PROBLEM STATEMENT:
Repeat, word for word, the part of the data that opens with the line containing "Task: Toggle the Charge a Fee switch off" and runs through the end of the data. Leave the pictures out of your answer.

Raw records:
══════════════════════════════

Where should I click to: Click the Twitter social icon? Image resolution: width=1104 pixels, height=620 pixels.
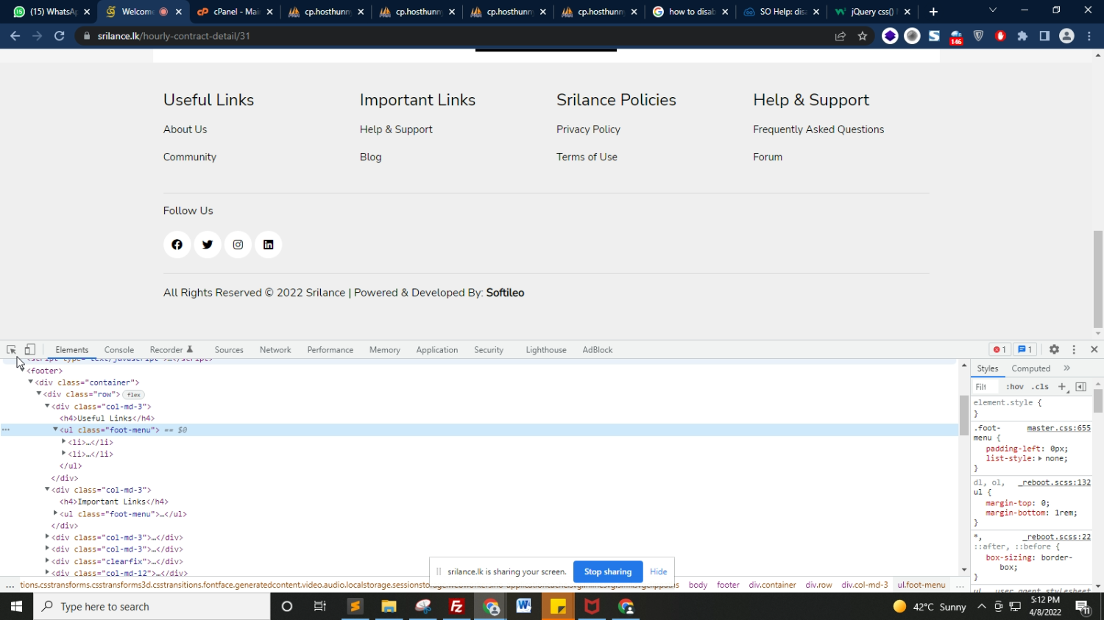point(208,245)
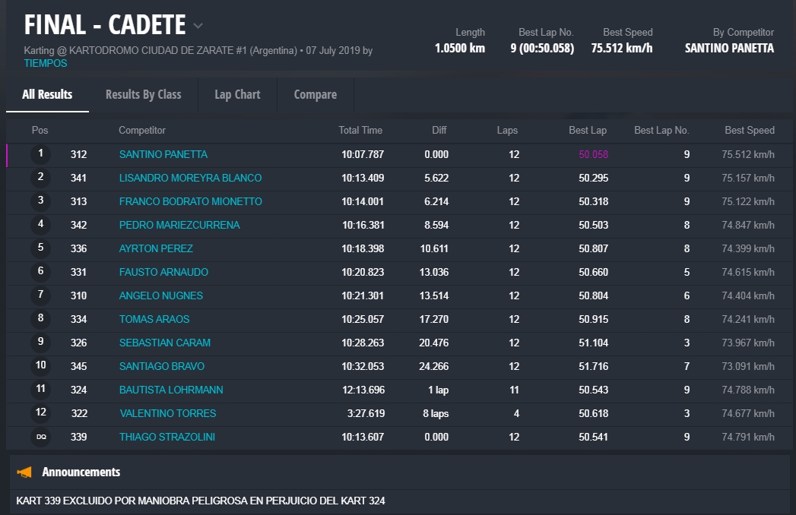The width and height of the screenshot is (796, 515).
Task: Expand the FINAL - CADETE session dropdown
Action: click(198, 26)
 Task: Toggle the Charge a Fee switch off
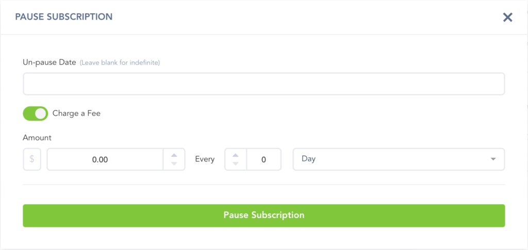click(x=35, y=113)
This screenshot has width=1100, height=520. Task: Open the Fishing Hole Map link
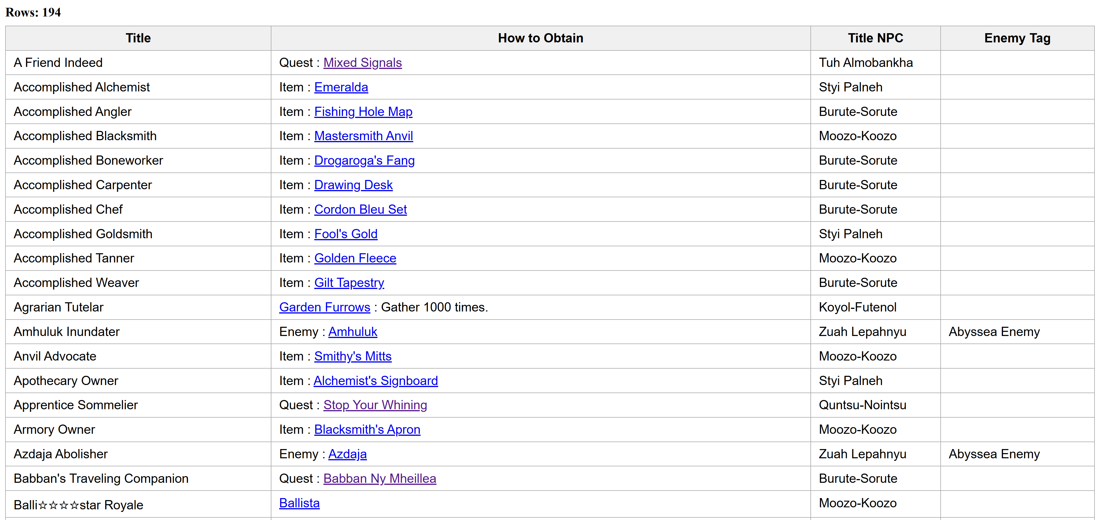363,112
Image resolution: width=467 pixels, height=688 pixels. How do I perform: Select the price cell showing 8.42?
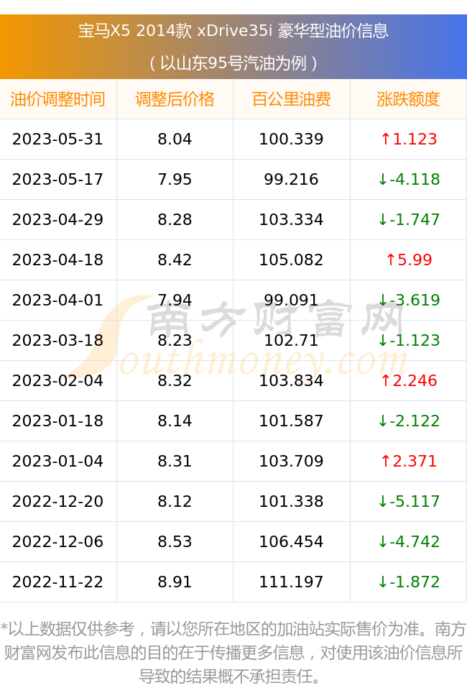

══════════════════════════════

EXPECTED ANSWER:
 Task: Toggle the Charge a Fee switch off
click(x=35, y=113)
This screenshot has width=1100, height=520. Task: Open the Fishing Hole Map link
363,112
Image resolution: width=467 pixels, height=688 pixels. How do I perform: Select the price cell showing 8.42?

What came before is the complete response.